═════ RECORDS SHOWN ═════

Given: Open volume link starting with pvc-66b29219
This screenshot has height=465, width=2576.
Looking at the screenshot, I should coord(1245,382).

═════
═════ RECORDS SHOWN ═════

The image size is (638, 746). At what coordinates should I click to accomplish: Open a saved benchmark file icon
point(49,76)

═════
═════ RECORDS SHOWN ═════

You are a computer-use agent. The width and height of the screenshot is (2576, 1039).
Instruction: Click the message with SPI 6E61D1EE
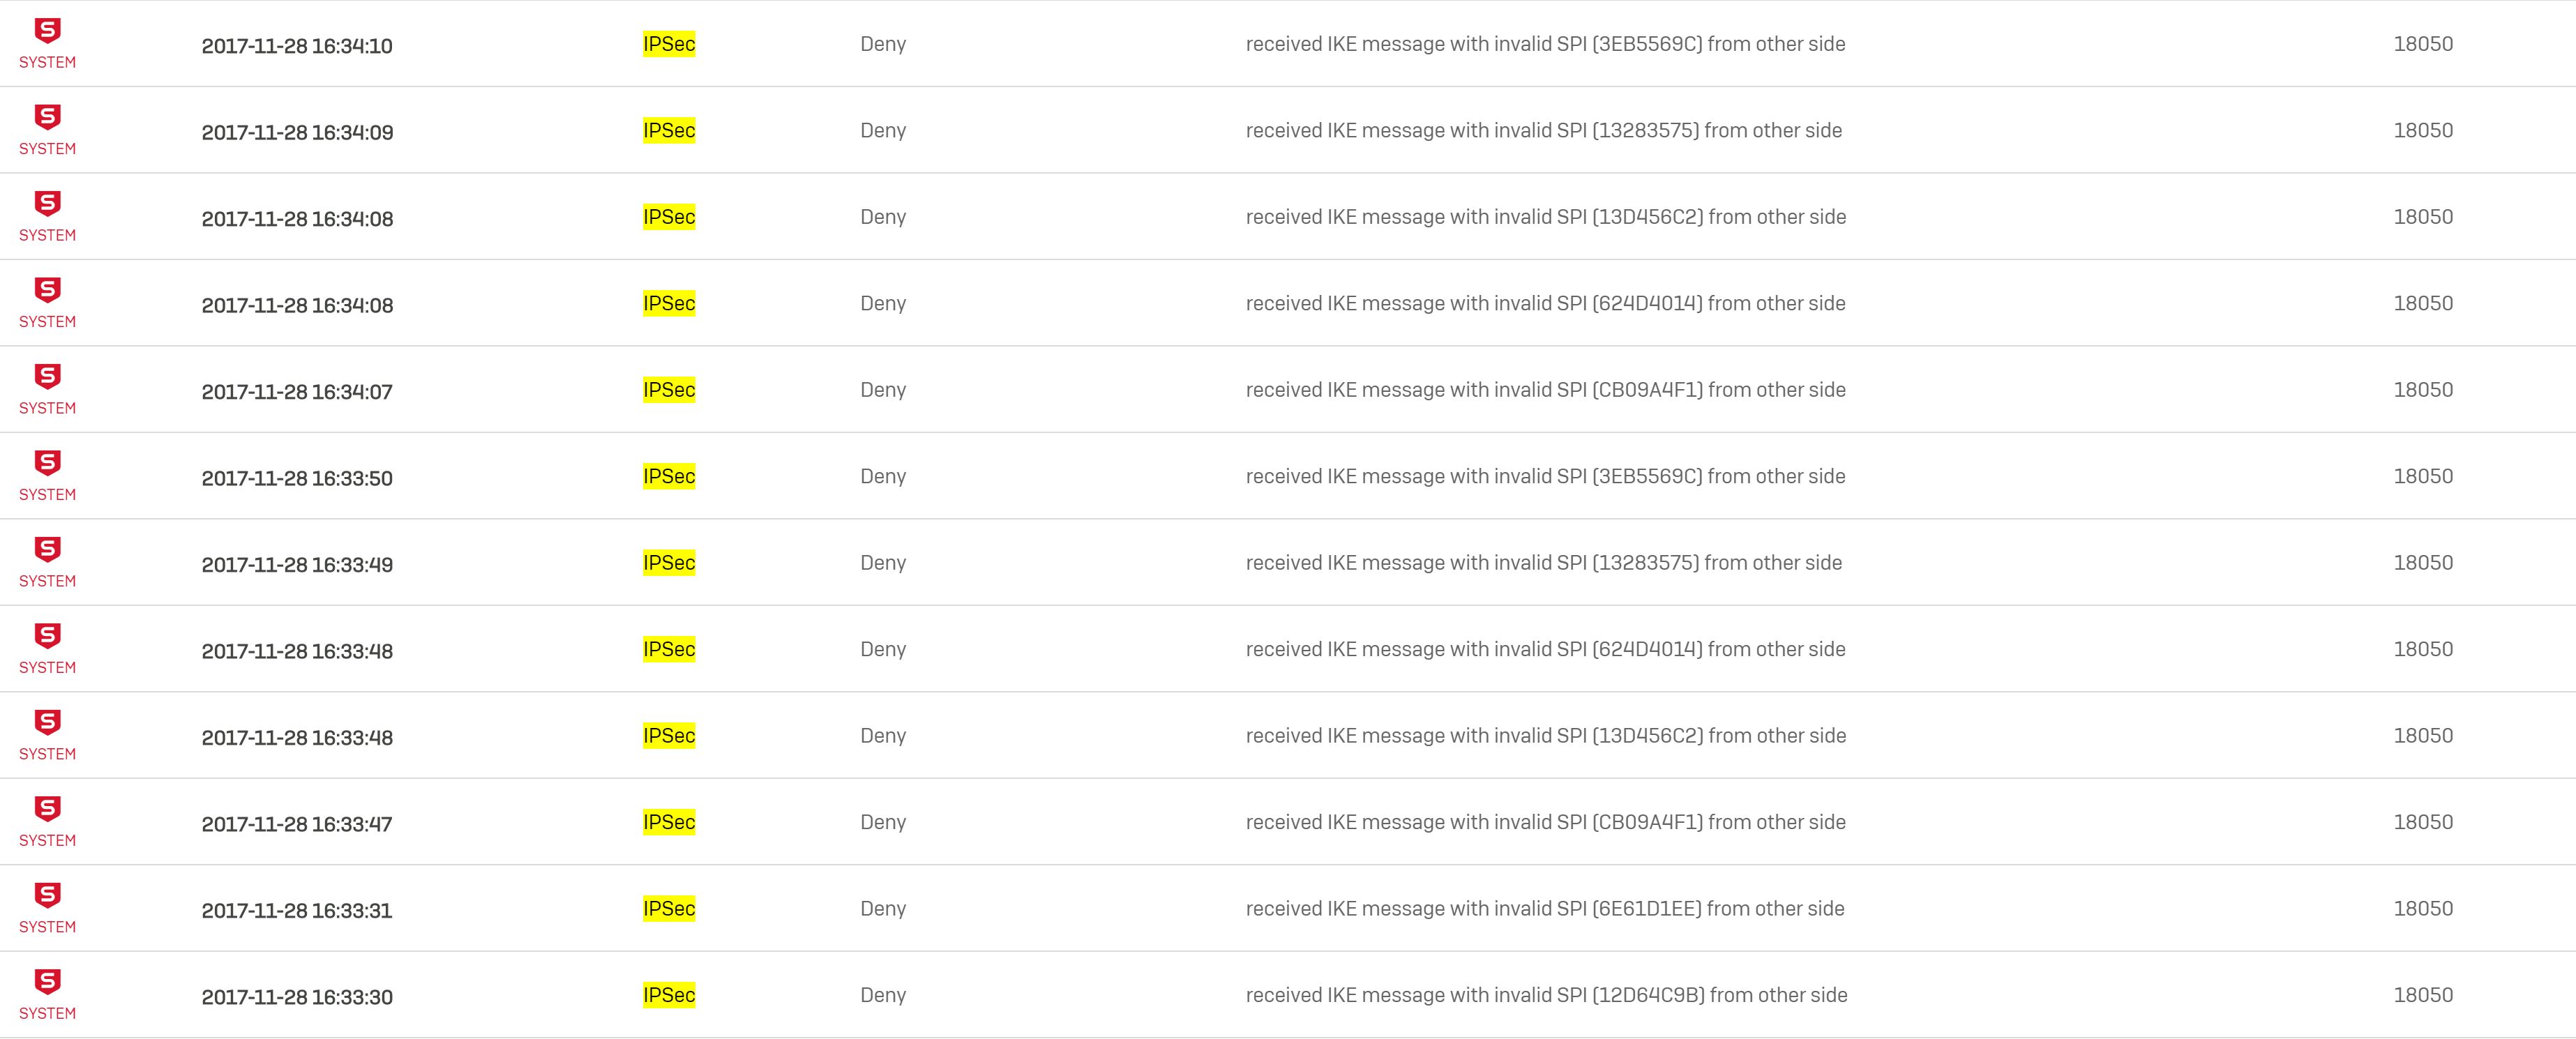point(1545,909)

═════

**WHAT YOU NEED TO DO**
Quote the material word for word, from the line with "You are a computer-use" through the line with "point(1545,909)", and leave the pictures out of your answer.

**RESPONSE BELOW**
You are a computer-use agent. The width and height of the screenshot is (2576, 1039).
Instruction: Click the message with SPI 6E61D1EE
point(1545,909)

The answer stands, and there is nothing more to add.